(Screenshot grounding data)
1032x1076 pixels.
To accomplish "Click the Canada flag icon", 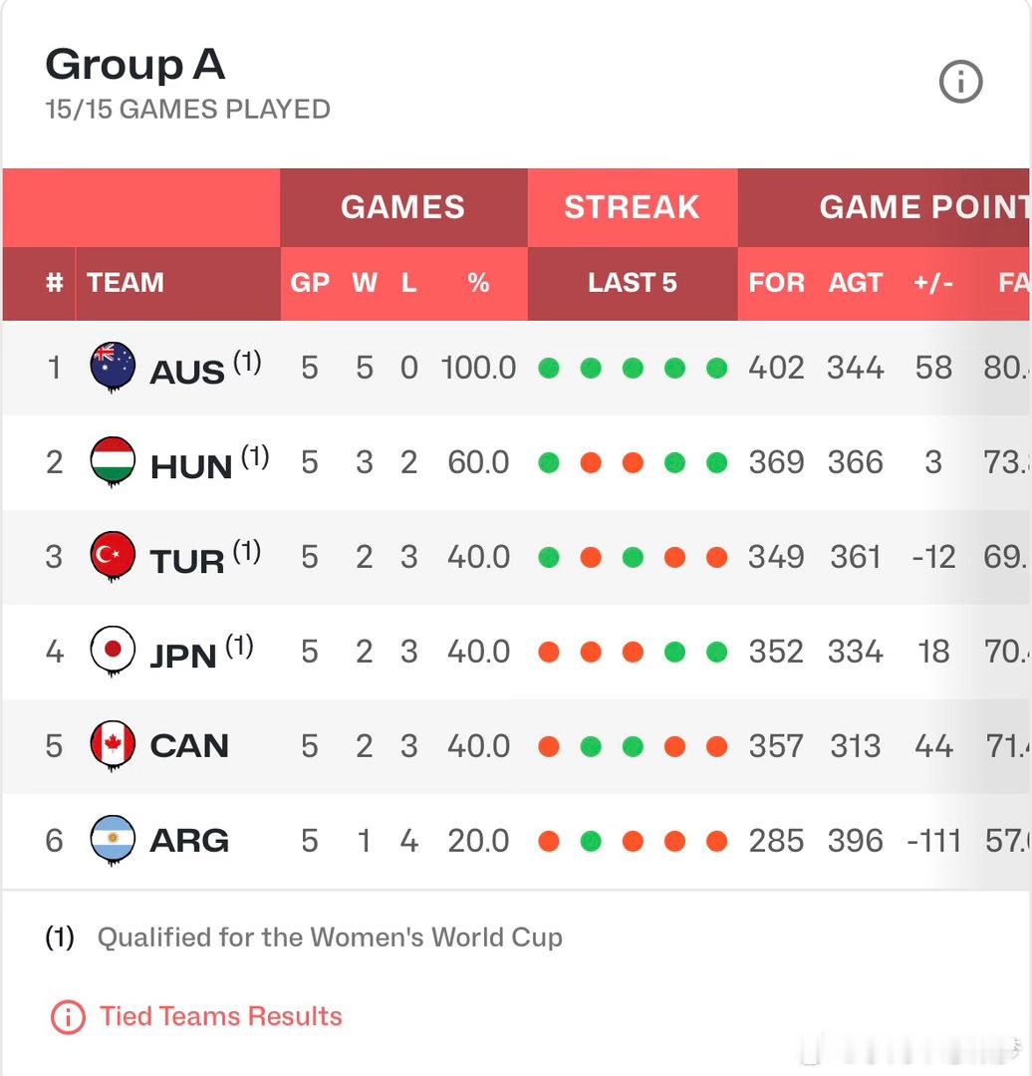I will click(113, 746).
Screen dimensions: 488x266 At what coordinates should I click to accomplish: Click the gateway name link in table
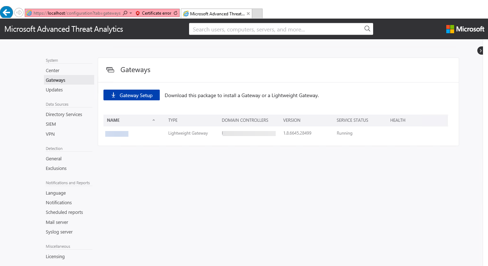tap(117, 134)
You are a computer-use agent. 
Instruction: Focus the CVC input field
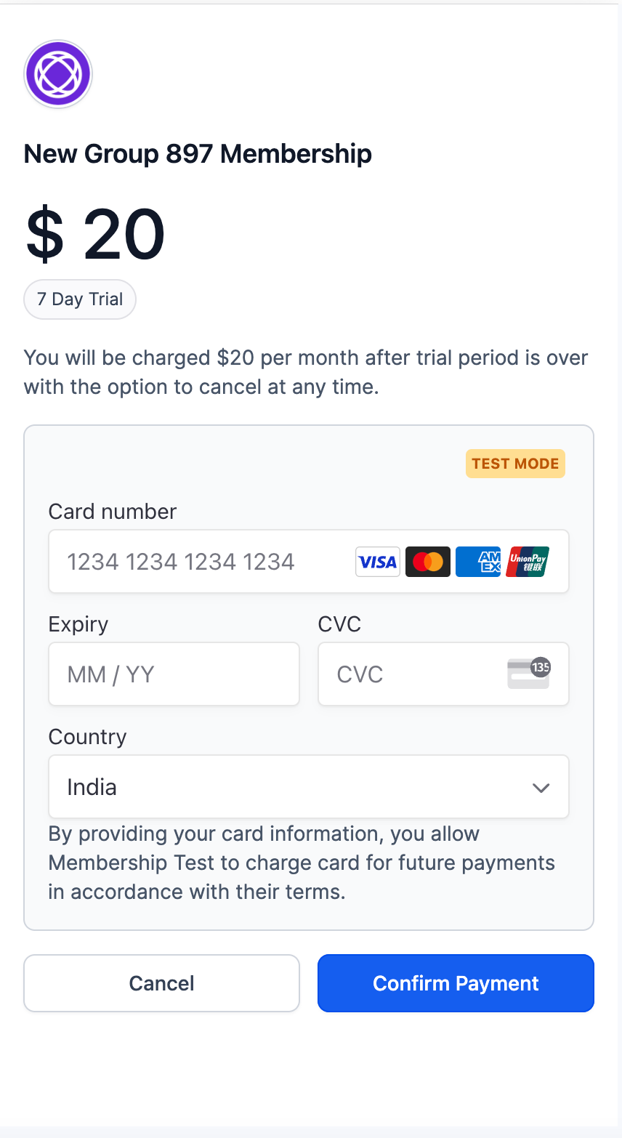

AIM OF THE EXERCISE:
Only lines from the one holding "Screen dimensions: 488x266" through the last line of the entries above are wanted, both ends included, each retyped exactly; no pictures.

RESPONSE TO THIS TASK:
Screen dimensions: 488x266 At what coordinates should I click to accomplish: Click the gateway name link in table
tap(117, 134)
You are a computer-use agent. 
Instruction: Focus the CVC input field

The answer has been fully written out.